| Activity |
Pick every line from the data that holds the word "computer".

(Collected data entries)
══════════════════════════════
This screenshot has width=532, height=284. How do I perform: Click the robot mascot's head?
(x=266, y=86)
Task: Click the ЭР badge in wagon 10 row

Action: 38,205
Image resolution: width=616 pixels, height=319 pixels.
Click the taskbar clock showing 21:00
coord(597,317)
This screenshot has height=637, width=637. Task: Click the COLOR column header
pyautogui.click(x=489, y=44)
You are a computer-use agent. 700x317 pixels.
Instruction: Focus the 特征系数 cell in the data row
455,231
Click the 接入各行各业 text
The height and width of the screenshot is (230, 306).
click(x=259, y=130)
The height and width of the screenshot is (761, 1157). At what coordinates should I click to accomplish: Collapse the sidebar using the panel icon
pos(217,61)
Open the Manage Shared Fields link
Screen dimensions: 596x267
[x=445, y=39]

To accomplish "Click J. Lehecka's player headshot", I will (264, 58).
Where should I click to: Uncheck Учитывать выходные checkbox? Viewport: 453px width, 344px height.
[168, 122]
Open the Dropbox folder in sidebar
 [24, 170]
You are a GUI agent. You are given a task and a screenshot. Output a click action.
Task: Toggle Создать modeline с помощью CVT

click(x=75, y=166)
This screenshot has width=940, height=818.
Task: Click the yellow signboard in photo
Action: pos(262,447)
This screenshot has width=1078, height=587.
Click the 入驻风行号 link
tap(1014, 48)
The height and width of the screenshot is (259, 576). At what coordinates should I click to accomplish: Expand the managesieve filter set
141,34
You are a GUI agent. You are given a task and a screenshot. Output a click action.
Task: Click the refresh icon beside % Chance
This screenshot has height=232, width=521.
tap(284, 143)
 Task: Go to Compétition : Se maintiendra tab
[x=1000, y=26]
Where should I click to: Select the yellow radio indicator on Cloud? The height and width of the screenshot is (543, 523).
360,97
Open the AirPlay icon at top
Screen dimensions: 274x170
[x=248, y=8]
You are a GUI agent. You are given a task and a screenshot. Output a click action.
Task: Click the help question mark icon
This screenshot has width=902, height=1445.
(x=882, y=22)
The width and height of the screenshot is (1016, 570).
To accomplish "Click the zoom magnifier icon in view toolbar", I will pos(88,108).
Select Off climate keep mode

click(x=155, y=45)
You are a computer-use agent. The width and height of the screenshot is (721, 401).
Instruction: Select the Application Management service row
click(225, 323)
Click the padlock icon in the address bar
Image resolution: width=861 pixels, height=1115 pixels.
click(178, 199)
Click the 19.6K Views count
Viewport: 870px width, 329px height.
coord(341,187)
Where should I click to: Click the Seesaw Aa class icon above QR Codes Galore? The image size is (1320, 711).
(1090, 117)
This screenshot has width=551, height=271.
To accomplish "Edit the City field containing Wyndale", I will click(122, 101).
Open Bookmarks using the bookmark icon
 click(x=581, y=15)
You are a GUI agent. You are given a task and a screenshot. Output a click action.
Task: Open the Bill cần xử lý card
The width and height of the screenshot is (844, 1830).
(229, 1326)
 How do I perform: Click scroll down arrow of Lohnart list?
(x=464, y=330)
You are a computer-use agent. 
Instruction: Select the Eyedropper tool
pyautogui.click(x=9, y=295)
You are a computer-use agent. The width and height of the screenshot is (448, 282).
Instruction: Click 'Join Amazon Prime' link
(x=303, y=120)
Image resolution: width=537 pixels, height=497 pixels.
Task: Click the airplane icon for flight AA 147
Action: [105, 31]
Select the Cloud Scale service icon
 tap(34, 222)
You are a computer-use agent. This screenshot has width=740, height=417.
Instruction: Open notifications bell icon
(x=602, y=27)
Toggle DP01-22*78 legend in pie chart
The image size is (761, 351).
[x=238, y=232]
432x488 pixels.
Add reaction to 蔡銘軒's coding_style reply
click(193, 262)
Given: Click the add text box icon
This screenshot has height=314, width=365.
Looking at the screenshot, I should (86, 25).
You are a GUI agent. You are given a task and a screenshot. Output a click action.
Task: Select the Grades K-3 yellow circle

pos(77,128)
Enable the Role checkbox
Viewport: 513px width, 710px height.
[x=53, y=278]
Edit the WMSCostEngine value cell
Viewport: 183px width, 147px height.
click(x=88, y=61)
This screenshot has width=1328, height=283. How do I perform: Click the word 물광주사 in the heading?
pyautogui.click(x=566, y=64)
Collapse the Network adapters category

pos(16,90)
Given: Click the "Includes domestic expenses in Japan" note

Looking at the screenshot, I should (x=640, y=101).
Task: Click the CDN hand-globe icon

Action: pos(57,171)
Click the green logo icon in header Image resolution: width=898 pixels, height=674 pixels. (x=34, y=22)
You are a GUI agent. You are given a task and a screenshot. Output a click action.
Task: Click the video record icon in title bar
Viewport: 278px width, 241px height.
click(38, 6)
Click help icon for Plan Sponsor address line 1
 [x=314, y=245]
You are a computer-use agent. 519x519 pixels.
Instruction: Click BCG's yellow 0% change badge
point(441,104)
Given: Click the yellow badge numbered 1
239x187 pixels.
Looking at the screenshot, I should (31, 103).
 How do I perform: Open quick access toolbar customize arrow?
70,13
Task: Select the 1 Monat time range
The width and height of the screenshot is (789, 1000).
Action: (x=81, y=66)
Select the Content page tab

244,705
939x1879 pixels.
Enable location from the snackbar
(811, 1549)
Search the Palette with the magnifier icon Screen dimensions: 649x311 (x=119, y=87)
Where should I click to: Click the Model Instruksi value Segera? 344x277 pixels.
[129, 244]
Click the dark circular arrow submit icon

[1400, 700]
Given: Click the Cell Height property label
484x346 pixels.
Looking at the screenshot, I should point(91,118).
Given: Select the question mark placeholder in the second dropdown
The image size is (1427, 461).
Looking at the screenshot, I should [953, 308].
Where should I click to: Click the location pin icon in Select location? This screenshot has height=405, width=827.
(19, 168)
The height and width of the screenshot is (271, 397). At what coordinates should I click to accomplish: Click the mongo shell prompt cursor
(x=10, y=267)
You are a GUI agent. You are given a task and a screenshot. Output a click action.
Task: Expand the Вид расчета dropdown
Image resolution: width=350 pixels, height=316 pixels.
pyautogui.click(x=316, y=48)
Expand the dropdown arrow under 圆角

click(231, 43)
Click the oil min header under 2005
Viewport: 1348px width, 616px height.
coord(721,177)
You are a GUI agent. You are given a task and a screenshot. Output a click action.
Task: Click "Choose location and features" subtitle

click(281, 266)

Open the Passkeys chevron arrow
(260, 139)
══════════════════════════════
| Finished task |
You are a computer-use agent. 700x317 pixels.
You are a computer-use agent. The width and height of the screenshot is (721, 401).
You are a computer-use agent. 
You are a computer-use agent. The width and height of the screenshot is (448, 282).
You are a computer-use agent. This screenshot has width=740, height=417.
You are a computer-use agent. 519x519 pixels.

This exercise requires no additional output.